An annual report, sometimes known as a statement of information, for a limited liability company (LLC) needs to be filed with your state to keep your LLC in good standing. Most states require annual reports, although in some states reporting is biennial, and in Ohio no reporting is required.
An LLC is a business entity that offers liability protection for owners, as well as pass-through taxation, much like a sole proprietorship. To learn more about LLCs, read this Step By Step article.
What Information Is Required in the Annual Report?
Every state’s form and requirements are different but most annual reports will require:
- The business name
- The business’s primary address
- Names of members and managers as well as their addresses
- The business purpose or nature of the business
- Your registered agent’s name, address, and contact information
- List of authorized signers for the business
If any of this information has changed since you originally formed your LLC, you should update it in your annual report. Your state may also require an amendment to change your LLC information.
Filing the Annual Report
Due dates and fees vary by state. Some states have specific dates on which all LLCs must file, while some require it on the anniversary of the LLC’s formation. Fees range from $0 in a few states to $500 in Massachusetts. California requires an $800 annual tax.
You can generally file your annual report online or by mail with the secretary of state. The registered agent for you LLC may get a notice of the upcoming due date.
If you do not file your annual report, the consequences are not pleasant. Some states will levy fees or penalties or even additional taxes, and some will actually dissolve your LLC.
Doing Business in Other States
If you also do business in other states, you need to form a foreign LLC in those states and comply with their reporting requirements. A foreign LLC is simply an LLC doing business in a state other than the one in which it’s registered. For example, if your LLC is registered in Alabama but you also do business in Georgia, you’ll need to register a foreign LLC in Georgia.
If you have an LLC in your home state but do business in other states, you need to register as a foreign LLC in all of the states where you do business. Each state has different rules defining what doing business in their state means. Check with the secretary of state in any states where you may be doing business to see if you qualify. Generally, you are doing business in another state if:
- You have a physical presence of any kind in that state
- You have employees in that state
- You regularly meet with clients, managers, or investors in that state
- You are licensed to do business in that state
You also may be considered a foreign business if your business has a bank account or property in that state.

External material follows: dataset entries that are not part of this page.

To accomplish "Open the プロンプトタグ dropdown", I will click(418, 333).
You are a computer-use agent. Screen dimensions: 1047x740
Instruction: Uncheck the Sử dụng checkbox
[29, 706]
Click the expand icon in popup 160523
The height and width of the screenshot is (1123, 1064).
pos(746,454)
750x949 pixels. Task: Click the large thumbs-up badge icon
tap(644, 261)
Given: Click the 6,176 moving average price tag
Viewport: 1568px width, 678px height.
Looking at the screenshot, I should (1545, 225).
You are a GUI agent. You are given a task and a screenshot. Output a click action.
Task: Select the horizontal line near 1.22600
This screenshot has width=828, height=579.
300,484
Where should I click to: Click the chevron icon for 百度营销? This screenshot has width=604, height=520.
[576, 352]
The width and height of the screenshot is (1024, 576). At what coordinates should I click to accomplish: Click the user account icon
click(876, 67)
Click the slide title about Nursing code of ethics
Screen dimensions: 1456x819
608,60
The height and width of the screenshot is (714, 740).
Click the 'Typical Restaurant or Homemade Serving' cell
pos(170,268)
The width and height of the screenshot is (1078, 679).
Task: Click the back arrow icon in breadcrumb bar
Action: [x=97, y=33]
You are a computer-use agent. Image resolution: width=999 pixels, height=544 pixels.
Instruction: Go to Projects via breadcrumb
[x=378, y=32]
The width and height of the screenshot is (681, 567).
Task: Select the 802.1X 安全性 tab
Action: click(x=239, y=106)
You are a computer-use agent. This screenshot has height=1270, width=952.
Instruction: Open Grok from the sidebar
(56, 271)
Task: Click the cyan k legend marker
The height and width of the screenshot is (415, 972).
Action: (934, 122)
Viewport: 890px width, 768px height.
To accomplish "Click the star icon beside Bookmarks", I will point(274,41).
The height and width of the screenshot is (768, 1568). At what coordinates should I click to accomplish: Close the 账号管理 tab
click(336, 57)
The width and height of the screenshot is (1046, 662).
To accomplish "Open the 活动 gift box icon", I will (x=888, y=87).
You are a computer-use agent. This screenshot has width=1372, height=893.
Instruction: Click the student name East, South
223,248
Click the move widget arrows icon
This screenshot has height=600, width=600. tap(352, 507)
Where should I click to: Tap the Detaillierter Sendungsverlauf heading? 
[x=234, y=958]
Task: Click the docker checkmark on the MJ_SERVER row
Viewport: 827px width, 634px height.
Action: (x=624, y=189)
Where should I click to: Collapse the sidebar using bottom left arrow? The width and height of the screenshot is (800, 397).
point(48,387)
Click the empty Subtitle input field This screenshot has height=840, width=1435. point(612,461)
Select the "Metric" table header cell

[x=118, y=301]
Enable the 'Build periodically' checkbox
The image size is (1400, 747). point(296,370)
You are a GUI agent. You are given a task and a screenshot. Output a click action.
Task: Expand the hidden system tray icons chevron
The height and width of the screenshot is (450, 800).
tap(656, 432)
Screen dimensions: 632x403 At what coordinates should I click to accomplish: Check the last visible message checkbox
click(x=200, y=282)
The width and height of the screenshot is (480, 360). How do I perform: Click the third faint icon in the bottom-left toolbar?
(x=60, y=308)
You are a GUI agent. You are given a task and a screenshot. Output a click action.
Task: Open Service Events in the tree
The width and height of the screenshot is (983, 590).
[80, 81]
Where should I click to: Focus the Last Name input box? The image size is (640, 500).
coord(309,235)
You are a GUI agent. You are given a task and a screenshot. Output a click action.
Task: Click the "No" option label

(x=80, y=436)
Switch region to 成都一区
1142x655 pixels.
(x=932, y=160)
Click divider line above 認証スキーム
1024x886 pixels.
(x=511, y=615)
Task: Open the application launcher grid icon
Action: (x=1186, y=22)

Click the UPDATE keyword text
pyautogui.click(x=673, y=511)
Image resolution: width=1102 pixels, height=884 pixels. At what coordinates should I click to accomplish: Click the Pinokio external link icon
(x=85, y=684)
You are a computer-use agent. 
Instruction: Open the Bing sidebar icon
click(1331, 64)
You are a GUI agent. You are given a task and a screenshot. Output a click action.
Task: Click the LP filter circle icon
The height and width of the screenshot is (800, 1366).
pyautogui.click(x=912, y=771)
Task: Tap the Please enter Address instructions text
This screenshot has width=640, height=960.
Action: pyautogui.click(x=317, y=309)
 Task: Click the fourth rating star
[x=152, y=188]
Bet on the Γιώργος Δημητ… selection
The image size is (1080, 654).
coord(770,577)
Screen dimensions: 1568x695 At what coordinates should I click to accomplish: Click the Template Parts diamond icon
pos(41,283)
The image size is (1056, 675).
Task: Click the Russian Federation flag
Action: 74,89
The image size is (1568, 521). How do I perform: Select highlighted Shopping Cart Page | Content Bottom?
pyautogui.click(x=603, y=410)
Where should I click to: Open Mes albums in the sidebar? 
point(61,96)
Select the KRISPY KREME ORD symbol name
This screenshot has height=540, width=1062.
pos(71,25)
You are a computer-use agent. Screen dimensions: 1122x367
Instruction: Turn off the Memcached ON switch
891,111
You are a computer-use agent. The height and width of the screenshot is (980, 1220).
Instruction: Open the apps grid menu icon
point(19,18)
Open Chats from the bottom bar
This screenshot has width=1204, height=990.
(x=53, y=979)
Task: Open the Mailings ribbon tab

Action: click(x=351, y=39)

However, if you are an online business in one state and happen to make a lot of sales in other states, you’re probably not considered a foreign business and thus not required to register a foreign LLC.
You will need to comply with all annual filing requirements of all states where you are registered as a foreign LLC and pay taxes in those states.
An annual report is simple to file, although, in most states, it comes with a fee. Be sure to check your state’s website for specific requirements and due dates. Failing to file or file on time can result in penalties, or in some cases, the dissolution of your LLC.